[DATASET EXCERPTS — start]

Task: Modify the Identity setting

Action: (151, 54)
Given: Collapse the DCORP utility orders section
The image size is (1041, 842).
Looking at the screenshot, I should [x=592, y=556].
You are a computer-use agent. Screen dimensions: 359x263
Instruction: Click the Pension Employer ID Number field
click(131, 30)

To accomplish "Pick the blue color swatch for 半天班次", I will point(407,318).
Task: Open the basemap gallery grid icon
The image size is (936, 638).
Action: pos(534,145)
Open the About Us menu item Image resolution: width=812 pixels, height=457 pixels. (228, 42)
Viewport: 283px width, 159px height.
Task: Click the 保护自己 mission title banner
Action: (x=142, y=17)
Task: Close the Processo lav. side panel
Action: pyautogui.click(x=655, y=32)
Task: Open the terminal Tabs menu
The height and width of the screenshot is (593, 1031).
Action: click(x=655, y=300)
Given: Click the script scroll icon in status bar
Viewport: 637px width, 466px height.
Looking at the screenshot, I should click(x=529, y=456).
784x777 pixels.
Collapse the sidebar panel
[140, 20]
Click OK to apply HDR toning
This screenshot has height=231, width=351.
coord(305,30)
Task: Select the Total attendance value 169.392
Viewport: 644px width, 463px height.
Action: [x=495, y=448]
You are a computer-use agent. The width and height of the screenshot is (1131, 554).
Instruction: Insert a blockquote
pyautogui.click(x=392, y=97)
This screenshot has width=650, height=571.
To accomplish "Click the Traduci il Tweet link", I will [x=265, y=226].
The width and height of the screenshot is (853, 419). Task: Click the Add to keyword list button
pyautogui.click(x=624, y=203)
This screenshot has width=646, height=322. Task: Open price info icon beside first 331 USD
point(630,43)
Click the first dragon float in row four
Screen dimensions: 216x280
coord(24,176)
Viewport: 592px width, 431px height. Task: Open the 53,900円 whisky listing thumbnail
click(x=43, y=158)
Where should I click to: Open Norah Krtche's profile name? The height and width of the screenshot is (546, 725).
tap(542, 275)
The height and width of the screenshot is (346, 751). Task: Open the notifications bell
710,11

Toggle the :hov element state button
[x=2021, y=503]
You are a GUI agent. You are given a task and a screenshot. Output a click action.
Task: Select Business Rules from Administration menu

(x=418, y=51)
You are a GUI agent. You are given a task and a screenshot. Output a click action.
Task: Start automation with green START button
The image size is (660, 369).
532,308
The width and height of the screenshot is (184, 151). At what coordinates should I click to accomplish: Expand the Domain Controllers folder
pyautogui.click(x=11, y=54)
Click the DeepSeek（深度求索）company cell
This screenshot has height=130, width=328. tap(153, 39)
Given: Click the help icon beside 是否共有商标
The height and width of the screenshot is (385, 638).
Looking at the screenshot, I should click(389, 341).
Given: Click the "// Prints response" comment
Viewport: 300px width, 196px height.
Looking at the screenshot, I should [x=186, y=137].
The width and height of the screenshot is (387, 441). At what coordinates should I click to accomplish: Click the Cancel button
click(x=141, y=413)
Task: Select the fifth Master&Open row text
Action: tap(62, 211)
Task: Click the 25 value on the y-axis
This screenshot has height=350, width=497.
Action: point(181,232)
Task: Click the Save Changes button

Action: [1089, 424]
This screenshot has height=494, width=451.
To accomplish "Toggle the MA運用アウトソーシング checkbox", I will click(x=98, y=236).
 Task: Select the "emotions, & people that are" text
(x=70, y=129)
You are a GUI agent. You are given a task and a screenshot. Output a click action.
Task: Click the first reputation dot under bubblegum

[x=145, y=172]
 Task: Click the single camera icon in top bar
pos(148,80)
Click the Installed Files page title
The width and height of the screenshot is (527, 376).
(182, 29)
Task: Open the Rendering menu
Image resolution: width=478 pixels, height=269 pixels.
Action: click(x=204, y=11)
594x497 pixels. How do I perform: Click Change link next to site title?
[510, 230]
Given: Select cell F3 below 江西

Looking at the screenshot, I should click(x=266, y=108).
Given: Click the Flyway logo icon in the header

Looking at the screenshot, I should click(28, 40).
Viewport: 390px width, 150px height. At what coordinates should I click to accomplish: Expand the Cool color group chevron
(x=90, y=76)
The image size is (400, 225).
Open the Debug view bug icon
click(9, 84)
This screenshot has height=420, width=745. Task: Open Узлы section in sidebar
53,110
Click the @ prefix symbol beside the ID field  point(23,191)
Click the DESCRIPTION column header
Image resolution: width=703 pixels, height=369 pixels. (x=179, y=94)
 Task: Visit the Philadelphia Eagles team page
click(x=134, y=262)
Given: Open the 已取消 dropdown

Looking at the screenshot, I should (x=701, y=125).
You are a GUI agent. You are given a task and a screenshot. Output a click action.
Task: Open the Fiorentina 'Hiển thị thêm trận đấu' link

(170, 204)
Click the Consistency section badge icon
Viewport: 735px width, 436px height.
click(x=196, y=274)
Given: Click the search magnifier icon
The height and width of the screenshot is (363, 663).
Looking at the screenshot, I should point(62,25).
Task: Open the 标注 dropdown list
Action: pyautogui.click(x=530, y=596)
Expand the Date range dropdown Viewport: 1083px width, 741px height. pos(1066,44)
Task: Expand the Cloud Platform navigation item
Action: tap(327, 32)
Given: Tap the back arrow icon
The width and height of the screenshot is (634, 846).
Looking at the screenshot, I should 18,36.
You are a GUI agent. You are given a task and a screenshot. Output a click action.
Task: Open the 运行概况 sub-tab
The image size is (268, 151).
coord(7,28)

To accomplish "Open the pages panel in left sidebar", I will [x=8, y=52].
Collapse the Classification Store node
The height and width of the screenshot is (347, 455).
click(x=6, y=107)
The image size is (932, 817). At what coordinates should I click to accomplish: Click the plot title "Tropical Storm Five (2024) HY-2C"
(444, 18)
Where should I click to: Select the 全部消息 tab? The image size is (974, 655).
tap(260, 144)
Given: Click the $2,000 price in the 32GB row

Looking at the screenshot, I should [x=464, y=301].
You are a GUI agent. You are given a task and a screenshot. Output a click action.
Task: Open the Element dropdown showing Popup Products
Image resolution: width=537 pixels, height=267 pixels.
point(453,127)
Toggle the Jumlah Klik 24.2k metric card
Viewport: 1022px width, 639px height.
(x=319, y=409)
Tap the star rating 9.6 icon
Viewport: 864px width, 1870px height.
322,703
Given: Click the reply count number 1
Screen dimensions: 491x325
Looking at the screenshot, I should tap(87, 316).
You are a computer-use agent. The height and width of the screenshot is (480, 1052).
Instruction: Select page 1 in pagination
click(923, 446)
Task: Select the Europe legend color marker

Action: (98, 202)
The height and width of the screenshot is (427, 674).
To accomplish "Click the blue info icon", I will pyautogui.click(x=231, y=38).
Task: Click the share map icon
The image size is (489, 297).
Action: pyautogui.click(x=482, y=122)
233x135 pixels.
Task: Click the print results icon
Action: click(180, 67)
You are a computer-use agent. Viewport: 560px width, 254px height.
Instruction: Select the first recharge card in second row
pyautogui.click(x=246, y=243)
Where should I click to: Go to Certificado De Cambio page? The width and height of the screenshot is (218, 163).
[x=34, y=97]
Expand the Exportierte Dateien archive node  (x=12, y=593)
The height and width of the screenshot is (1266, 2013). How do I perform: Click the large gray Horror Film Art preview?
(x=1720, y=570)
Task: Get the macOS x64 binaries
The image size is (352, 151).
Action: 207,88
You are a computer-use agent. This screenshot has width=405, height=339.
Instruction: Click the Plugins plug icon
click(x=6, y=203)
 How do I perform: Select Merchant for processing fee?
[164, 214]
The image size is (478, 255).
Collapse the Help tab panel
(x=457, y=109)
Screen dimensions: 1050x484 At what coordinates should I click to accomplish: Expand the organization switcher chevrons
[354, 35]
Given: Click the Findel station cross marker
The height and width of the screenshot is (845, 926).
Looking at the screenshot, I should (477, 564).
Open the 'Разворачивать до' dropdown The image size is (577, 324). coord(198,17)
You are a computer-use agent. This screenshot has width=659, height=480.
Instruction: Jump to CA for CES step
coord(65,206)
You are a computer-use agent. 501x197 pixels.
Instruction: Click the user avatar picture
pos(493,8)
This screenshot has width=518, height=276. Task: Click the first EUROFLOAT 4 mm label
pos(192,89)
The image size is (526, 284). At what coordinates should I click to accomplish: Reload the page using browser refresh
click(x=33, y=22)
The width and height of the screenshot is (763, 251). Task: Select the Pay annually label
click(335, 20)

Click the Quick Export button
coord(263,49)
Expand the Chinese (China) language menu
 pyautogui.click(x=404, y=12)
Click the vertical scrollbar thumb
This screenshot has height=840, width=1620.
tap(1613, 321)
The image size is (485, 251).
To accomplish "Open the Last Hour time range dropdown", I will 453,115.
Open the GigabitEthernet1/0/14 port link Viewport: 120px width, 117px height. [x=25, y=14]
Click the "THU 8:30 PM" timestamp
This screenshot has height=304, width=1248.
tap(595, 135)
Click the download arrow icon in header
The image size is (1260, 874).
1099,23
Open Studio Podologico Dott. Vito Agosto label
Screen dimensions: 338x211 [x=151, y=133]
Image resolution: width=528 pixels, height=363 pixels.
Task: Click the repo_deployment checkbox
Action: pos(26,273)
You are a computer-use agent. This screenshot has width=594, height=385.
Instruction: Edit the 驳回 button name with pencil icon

[DATASET EXCERPTS — finish]

Which lines of the data contain the word "value"? Copy each one.

Task: Select the Total attendance value 169.392
Task: Click the 25 value on the y-axis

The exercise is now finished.